Vicente Salles (2004) já escrevera em sua obra O negro na formação da Sociedade Paraense sobre a presença e a importância da população negra para a cultura na nossa região. José Maia Neto, em seu livro Escravidão negra no Grão-Pará (séculos XVII-XIX), apontara para a importância dos povos africanos que foram trazidos para a região. Deste modo, o que pesa, de fato, sobre a região é o olhar colonial que por si só é racista e tende a embranquecer a população, alimentando o “epistemicídio” à medida que outras formas de pensar e caminhos para se produzir conhecimentos estão atados a uma rede de apagamentos históricos.

Assim, é importante que pesquisadores e profissionais comecem a compreender as raízes históricas do racismo e os apagamentos de outras narrativas, de outros corpos e de outras perspectivas não ocidentais para que não continuem sendo permissivos com as diversas formas de atuação do racismo, que, no Brasil, é estrutural, institucional e fenotípico. Negar esse fato e seus sofrimentos significa negar a existência negra em sua diversidade e atravessamentos.

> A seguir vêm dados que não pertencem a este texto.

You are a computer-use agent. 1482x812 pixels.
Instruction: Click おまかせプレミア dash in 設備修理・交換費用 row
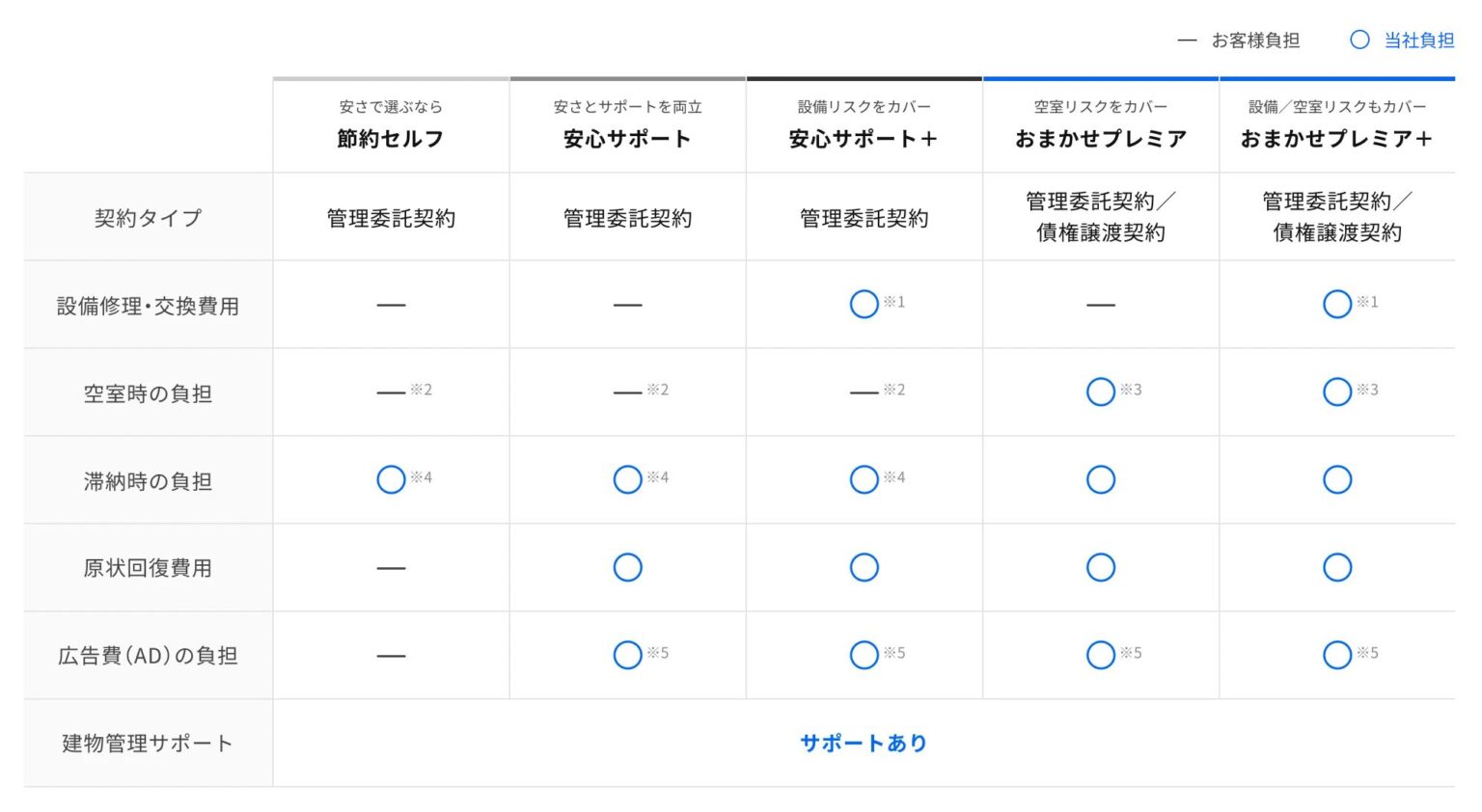click(x=1100, y=305)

Longe de ser um problema superado, é um problema crônico que deixa marcas profundas nas subjetividades, nas relações interpessoais e institucionais. Na tentativa de branquear a Amazônia (e o Brasil), “amorenou-se”, como diz Zélia Amador de Deus, sem, no entanto, eliminar as experiências do racismo que permanecem e atualizam-se a cada ida a um supermercado, por exemplo.

Flávia Danielle da Silva Câmara – psicóloga, doutoranda pelo PPGP/UFPA, integrante do Grupo de Pesquisa Nós Mulheres e do Conselho Estadual de Políticas de Promoção de Igualdade Racial.